Nuove proteste a sostegno dell’oppositore russo Aleksej Navalnyj, attualmente detenuto nella colonia penale Ik-2 di Porkov nella regione di Vladimir dopo il suo arresto nel quadro del caso Yves-Rocher, sono state fissate per il 21 aprile. L’annuncio del suo staff conferma la decisione di non aspettare il raggiungimento del mezzo milione di firme sulla piattaforma online «Free Navalny!»: traguardo che inizialmente era stato indicato come propedeutico all’annuncio di nuove manifestazioni. Cambio di programma dovuto al peggioramento delle condizioni di salute di Navalnyj: la sua portavoce Kira Jarmush ha fatto sapere che l’oppositore potrebbe morire «nel giro di pochi giorni». Messaggio ribadito anche da alcuni membri senior della sua fondazione, che hanno affermato come qualsiasi ritardo potrebbe rappresentare un rischio per la sua vita. L’aggravamento di Navalnyj – in sciopero della fame dal 31 marzo per protestare contro le condizioni della sua detenzione – è stato denunciato sabato dal suo medico personale, Anastasia Vasiljeva, e da altri tre dottori. 

Vasiljeva ha affermato che Navalnyj rischierebbe «un attacco cardiaco da un momento all’altro» a causa di una funzionalità renale ridotta, e un altro medico, il cardiologo Iarolav Achikhmine, ha sottolineato che «un paziente con un simile livello di potassio dovrebbe essere trasferito in terapia intensiva» visto l’elevato rischio di aritmia. Condizioni pessime quelle denunciate da Navalnyj, che ultimamente ha accusato più volte le autorità carcerarie di negargli cure adeguate lamentando svariate problematiche: da un’ernia del disco fino ad una sospetta tubercolosi (che ad inizio mese aveva contagiato tre dei suoi compagni di cella). Situazione che ha portato il suo legale Olga Mikhailova a presentare una denuncia alla Corte europea dei diritti dell’uomo. L’oppositore ha comunque ribadito la sua volontà di continuare lo sciopero della fame, denunciando di essere stato minacciato di alimentazione forzata e il rifiuto a farlo visitare da medici civili – dovuto secondo lui al timore che gli esami facciano venire alla luce nuove prove del suo avvelenamento. 

Nuovi appelli per il rilascio sono arrivati anche dalla comunità internazionale.
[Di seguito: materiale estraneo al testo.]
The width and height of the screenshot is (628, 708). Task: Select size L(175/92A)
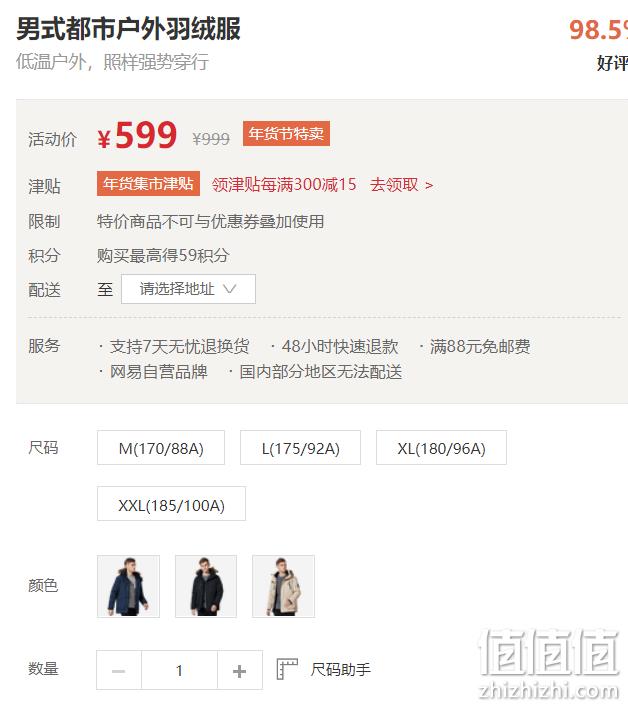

Primo fra tutti Joe Biden, che ha parlato di una «situazione totalmente ingiusta e inappropriata» ai danni di Navalnyj. Più duro il consigliere alla sicurezza nazionale Jake Sullivan, secondo cui «ci saranno conseguenze» se l’oppositore morirà in prigione. «Ciò che accade sotto la loro custodia è una loro responsabilità», ha detto. Sulla stessa linea anche le parole del presidente francese Emmanuel Macron, che facendo riferimento anche all’escalation in corso in Ucraina ha ribadito in un’intervista la necessità di «definire delle chiare linee rosse con la Russia». «Non ci saranno esitazioni se ci sarà bisogno di nuove sanzioni», ha detto.

Il ritorno della vicenda al centro del dibattito si inserisce in un contesto di tensioni già forti per la Russia, che insieme all’escalation nel Donbass e all’imbarazzo per l’arresto del capitano della Marina italiana Walter Biot si trova a dover gestire anche nuove frizioni in Repubblica Ceca. Il premier Andrej Babis ha annunciato infatti un possibile coinvolgimento dei servizi segreti russi nelle esplosioni avvenute nel 2014 in alcuni depositi di munizioni a Vrbetice. Accuse che il ministero degli Esteri russo ha definito «assurde e inverosimili», ma che contribuiscono a mettere a rischio quell’avvicinamento che si era tentato di raggiungere durante l’ultima telefonata tra Vladimir Putin e il suo omologo statunitense.